A fresh coat of paint with an oil primer may last six to eight months but then begins to peel. I’ve done this repeatedly, but I’m starting to believe that’s crazy. Maybe a marine paint would be better?

A: I wouldn’t use marine paint in a bathroom. From my own experience, making sure those plaster walls are free of grease, soap scum, and hair-spray residue and using a top-quality paint are the keys to keeping the paint from peeling off bathroom walls—with or without exhaust fans.

The experts I’ve spoken with say high gloss holds up better the closer you are to the source of a lot of moisture, but I’ve never found it to matter much. Speaking of paint, I finally had the opportunity to use a no-VOC (volatile organic compounds) primer and paint in our dining room to accommodate a change in furniture styles.

I’ve never had a problem with VOCs, but a family member is sensitive to the paint odor related to them, so rather than delay the work until the next long business trip, we decided to go with water-based Zinsser’s Bulls Eye Zero primer and Benjamin Moore’s Natura no-VOC brand in New London Burgundy.

I had been wary of the performance of both primer and topcoat, only because I remember that the first generation of low-flow toilets never flushed properly and wasted more water than what they were replacing.
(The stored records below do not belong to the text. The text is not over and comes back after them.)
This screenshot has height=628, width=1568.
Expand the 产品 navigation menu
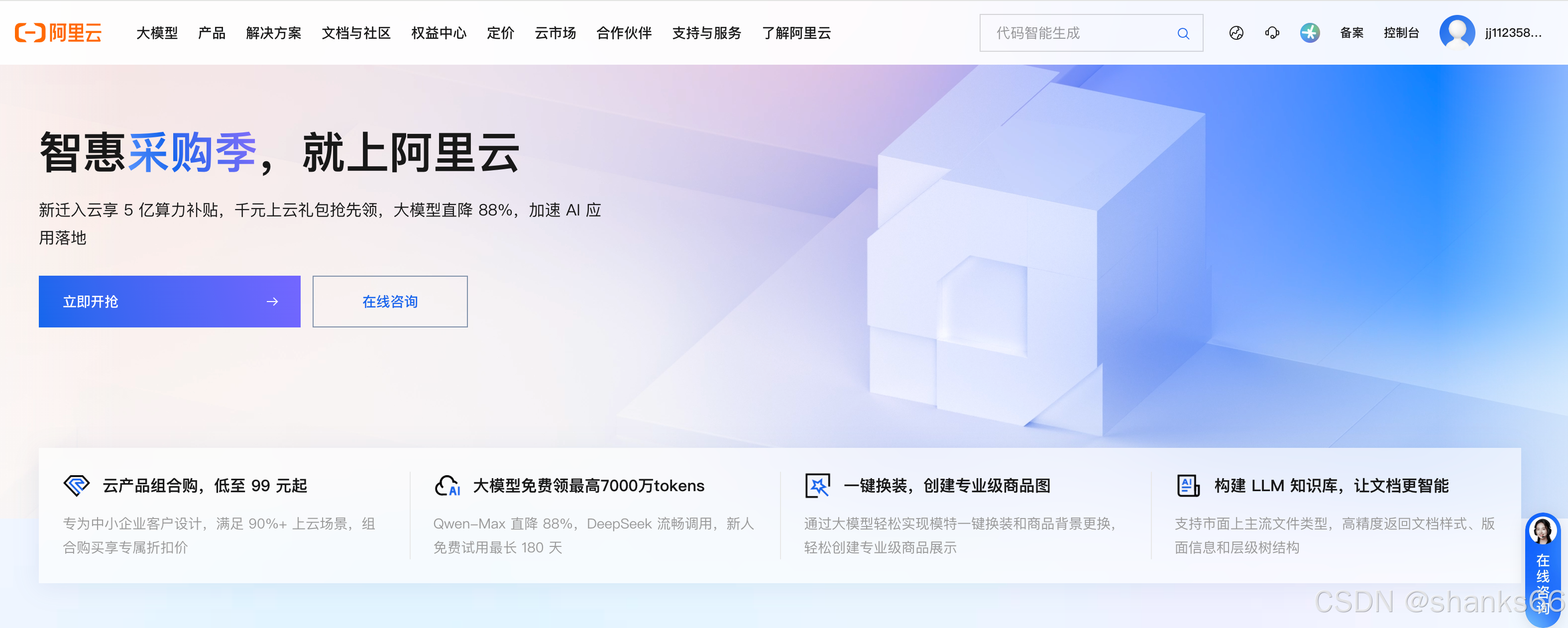click(x=212, y=33)
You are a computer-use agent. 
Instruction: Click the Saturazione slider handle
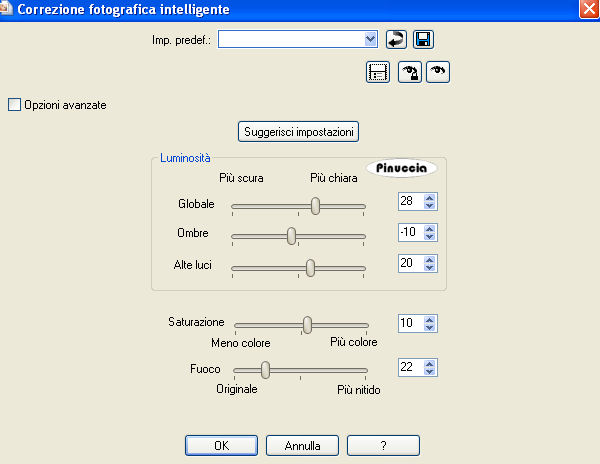point(308,324)
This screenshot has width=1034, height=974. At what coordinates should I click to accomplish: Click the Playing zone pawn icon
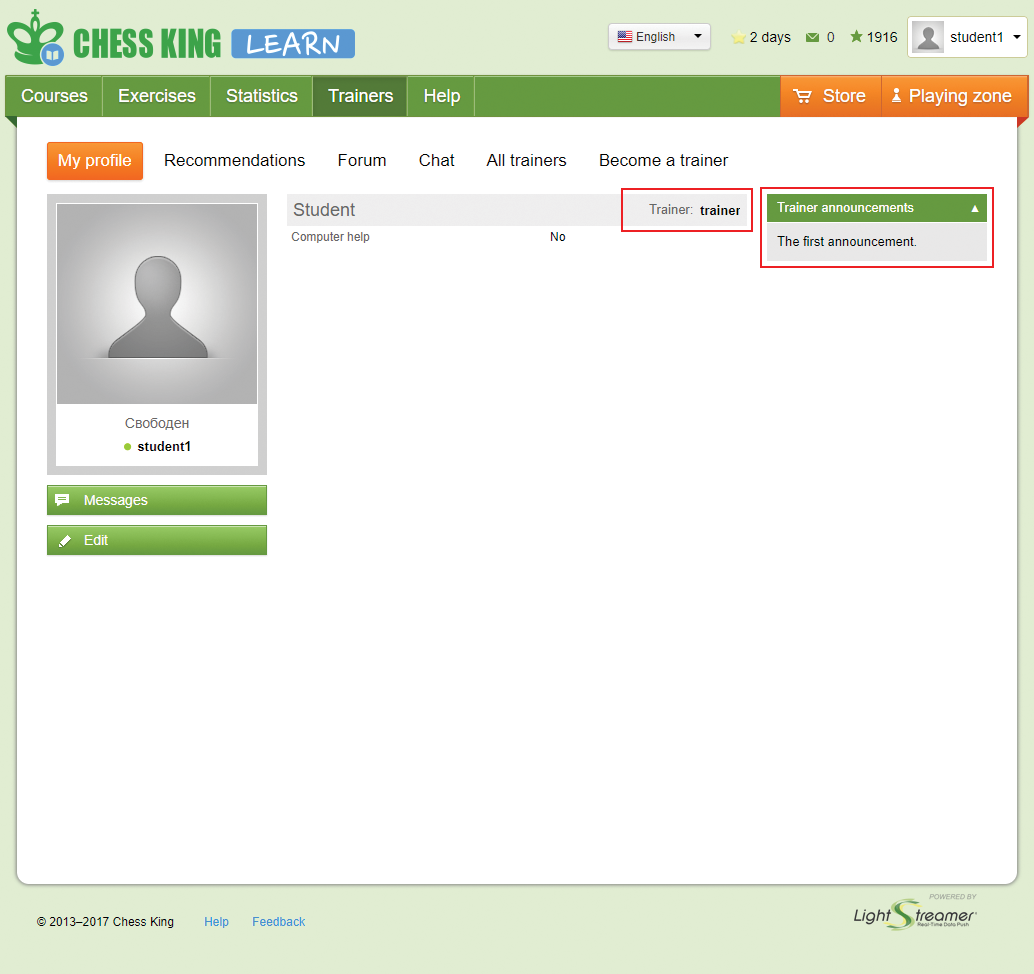[x=896, y=96]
Would no-VOC products cover as well as their less environmentally friendly predecessors? Would they live up to their claims to seal tannin and graffiti?

The primer did indeed seal tannin and covered the walls well, especially a bright red under the chair rail. The Natura went on easily, and two coats did the trick. (We used slightly less than a gallon on perhaps 300 square feet.)

Price was a shocker. Zinsser’s Zero cost $24. The Natura was $49 a gallon. But it did the job to my satisfaction.